PAGE TEXT:
•••

DJ Gribbin

Revisiting Trump's Infrastructure Plan

During the previous Trump Administration, the comprehensive infrastructure plan aimed to stimulate $1.5 trillion in sustainable investment over 10 years, streamline project approval and permitting, and empower state and local authorities. In six installments, I distilled the broad themes from the 2017 Plan contrasted to the current Administration’s policies.

We will start with the most misunderstood piece of the plan: the $100 billion incentives program. Recognizing that localities are best positioned to understand and address local infrastructure needs, this program aimed to enhance the efficiency and sustainability of infrastructure funding. The proposed incentive grants would have added an additional 20% on top of formula funding and advance grant disbursements. Hence, for this program, once a project had secured $100 million in non-federal revenue, the project could be eligible for up to $20 million via the incentive grant. Eligibility was weighted predominantly on the ability of the project to secure new non-federal funding streams for construction and maintenance. We also included a look-back provision to fairly account for projects that had already pursued a more sustainable funding model.

At the time––and even recently––several prominent congresspeople and news agencies incorrectly stated that the Trump plan flipped the government 80-20 funding model. Traditionally, a project can receive up to 80% of its cost in federal funding. Many misconstrued the Plan to suggest that all federally aided projects would only receive up to 20% funding.

•••

INFORMATION SHOWN:
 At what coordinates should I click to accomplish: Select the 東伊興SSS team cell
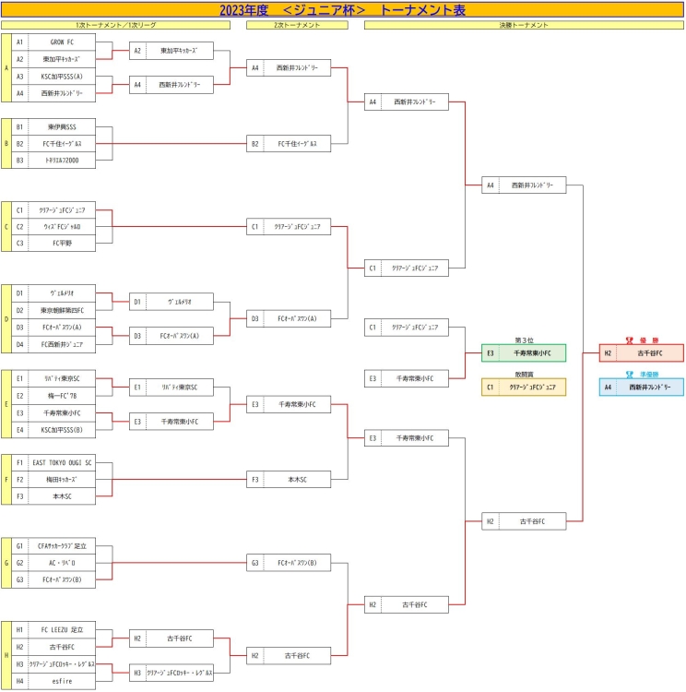[62, 126]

•••

EXERCISES:
- 1) In the infrastructure plan text, give again the passage that begins at the words "We will start" and stops after "sustainable funding model.", copied word for word.
- 2) According to the infrastructure plan text, why did the incentives program include a look-back provision? Answer in one to three sentences.
- 3) Answer these questions from the infrastructure plan text:
(a) How much sustainable investment did the plan aim to stimulate, and over what period?
(b) How large was the incentives program?
(c) Traditionally, what share of its cost can a project receive in federal funding?

SOLUTIONS:
- 1)
We will start with the most misunderstood piece of the plan: the $100 billion incentives program. Recognizing that localities are best positioned to understand and address local infrastructure needs, this program aimed to enhance the efficiency and sustainability of infrastructure funding. The proposed incentive grants would have added an additional 20% on top of formula funding and advance grant disbursements. Hence, for this program, once a project had secured $100 million in non-federal revenue, the project could be eligible for up to $20 million via the incentive grant. Eligibility was weighted predominantly on the ability of the project to secure new non-federal funding streams for construction and maintenance. We also included a look-back provision to fairly account for projects that had already pursued a more sustainable funding model.

- 2) The look-back provision was included to fairly account for projects that had already pursued a more sustainable funding model.

- 3)
(a) $1.5 trillion over 10 years.
(b) $100 billion.
(c) Up to 80%.